**Passage given:**
>> BEGIN

This piece was first published on Adam’s own blog, A Wondering Discontent.
There’s something remarkable about our life here, in Utah specifically, and in the West generally. One of the reasons I believe this place is so compelling is its expansiveness. It draws the mind to new breadths and heights–awakens our faculties and renews the soul. The West is a landscape almost beyond our imagination–if we were tasked with designing a new world from a blank slate I doubt any “rendering” would come close to the alien, majestic, vertigo-inducing landscape found here. Maybe because it is so beyond our imagination it frees it to some degree. And, it also feels sparsely inhabited enough (in places) that you can breathe a little. The American pioneer archetype was always looking for space and open landscape–I think, to some degree, we return to that search when we go West. Of course, there is a time and place for human contact and civilized society–but we’re wild creatures (in a good sense) to some extent. We need time on the landscape. Time enough in the desert to feel parched and exhausted, time enough out in the open to be soaked to the core in rain, time enough in the thick forest to feel the instinctual fear of long shadows, and time enough in the mountains to feel your extremities numb in the wind and driving snow. Because, on the other side of these feelings, these real and enlivening experiences, our wonder re-awakens. Our senses are shaken, jolted, and dusted off. We feel more human because we feel more. There is a special feeling in these genuine and life-affirming experiences that come as a ‘pearl of great price’ for those who depart civilization for the wilderness–even if only temporarily.
Most importantly, too, I believe experiencing nature to be a spiritual experience. The West, relatively unspoiled as it is, allows much more easily than other places, for this sort of communion. And it does more than simplify signify spiritual concepts–it foreshadows them as it speaks in the same divine register. One of my favorite quotes, from Thoreau, exemplifies this role: “In a pleasant spring morning all men’s sins are forgiven.” I take this to mean that the feeling of a spring morning mirrors divine absolution. No matter what we may have done, no matter how lost we may be, the landscape makes room for us. The sun doesn’t hide from us. This infinite grace is poured down upon us. Who has seen a more spectacular miracle than Spring? Who has felt more warmed, more enlivened, than by the first warm day of our vernal resurrection? If it is repentance, or death, or life, or love (or any of the nature-inspired moments that hint at, or contain, theological mysteries), it is also a call, beckoning us to plant these feelings, those visions of eternity, in our everyday lives. Thus, the West (but also, nature in general) is a little garden of eternities.

>> END

**Data lines:**
>> BEGIN

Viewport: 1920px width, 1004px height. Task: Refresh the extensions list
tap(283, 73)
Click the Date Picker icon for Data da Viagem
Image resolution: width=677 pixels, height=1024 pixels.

>> END

**Task requirements:**
A – Put this sentence from the essay on the American West into Spanish: "We feel more human because we feel more."
B – In the essay on the American West, who is credited with the quote about a pleasant spring morning?

**Answers to the tasks:**
A – Nos sentimos más humanos porque sentimos más.

B – Thoreau.